From this research we can extrapolate both theoretical and practical results. Cloud computing is continually gaining momentum in its adoption in all areas of technology use. Companies use cloud technologies for some years now but there still leys a need for an effective implementation that will result to the maximum gains that they can provide. The theoretical contribution is to provide additional insight as to how Cloud technology is adopted by users thought the analysis of one of the most influential technology acceptance models. The practical implications begin with giving additional knowledge, after the analysis done on the UTAUT2 [10] model, to managers and IT professionals as to how to approach and implement Cloud technologies in their workplace. Furthermore it will give them a better understanding to the challenges that the adoption of cloud technologies entail. Moreover this work has given an extensive analysis of Cloud computing usage and the conditions under which the users adopt Cloud technologies.

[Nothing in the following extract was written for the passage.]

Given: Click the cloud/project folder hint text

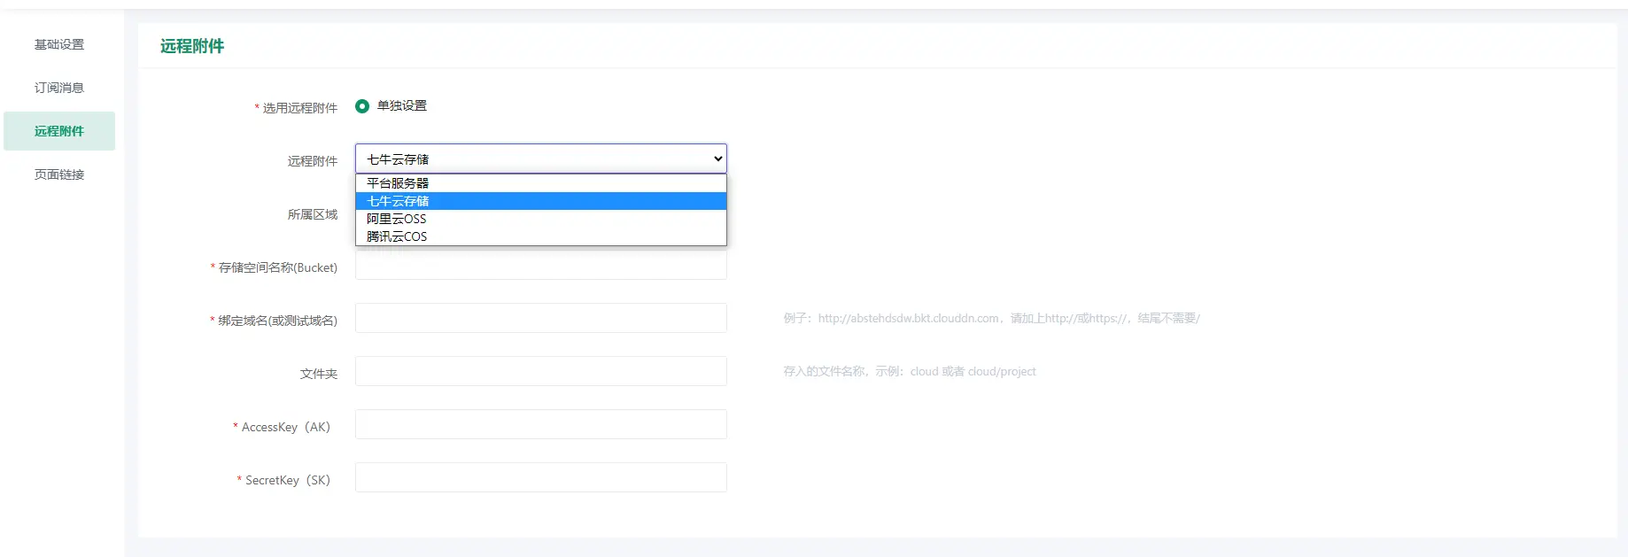Looking at the screenshot, I should [909, 371].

In addition this investigation has provided and analysis as to how user experience influences Cloud technology acceptance. The TAM3 model has been validated as an accurate tool to describe the technology acceptance of Cloud computing although not all factors are significant enough to the intention to use and adjustments have to be made. The use of this model is only the second step after the analysis done on the UTAUT2 model in giving a more comprehensive answer to which factors determine Cloud adoption. The analysis of the UTAUT2 and TAM3 models will help in the creation of a definitive model for Cloud technology adoption.

4.3 Conclusion

These survey results combined with the UTAUT2 survey results have given us useful data as to how to move forward to the creation of a comprehensive technology acceptance model that will be specific to the adoption of Cloud. Our initial research question “Which factors determine the acceptance of Cloud computing?” can be answered as follows: Intention to use Cloud computing is primarily influenced by the factor of Computer Self Efficacy. Computer self-efficacy is the belief in one’s ability to successfully perform a technologically sophisticated new task. It would seem that users in the last few years have become more accustomed to cloud technology use and feel confident to use it effectively. The Image factor was the second most influential factor in the TAM3 model. In the age of social media Image has taken a significant role as to how users think the adoption of a technology will reflect on them. Furthermore the factors of perceived usefulness, perceived ease of use, subjective norm, job relevance, experience, perceived enjoyment and voluntariness played a positive role in the Intention to Use Cloud technologies. Output quality, perception of external control, cloud anxiety and result demonstrability had a negative impact on the adoption of Cloud technologies and can be excluded.

4.4 Future Research

This research paper represents the final results of a broad survey for the TAM3 model. This paper is a continuation of the research for a complete technology acceptance model which started with a research paper on the UTAUT2 model [11]. The valuable conclusions and data drawn from the surveys done on the TAM3 and UTAUT2 models in being compiled into a model that will appropriately explain the technology adoption of cloud computing doing away with unnecessary factors used in the above models Further research will include a survey on the new model so as to validate it as a comprehensive technology acceptance model for Cloud Computing and answering the final research question.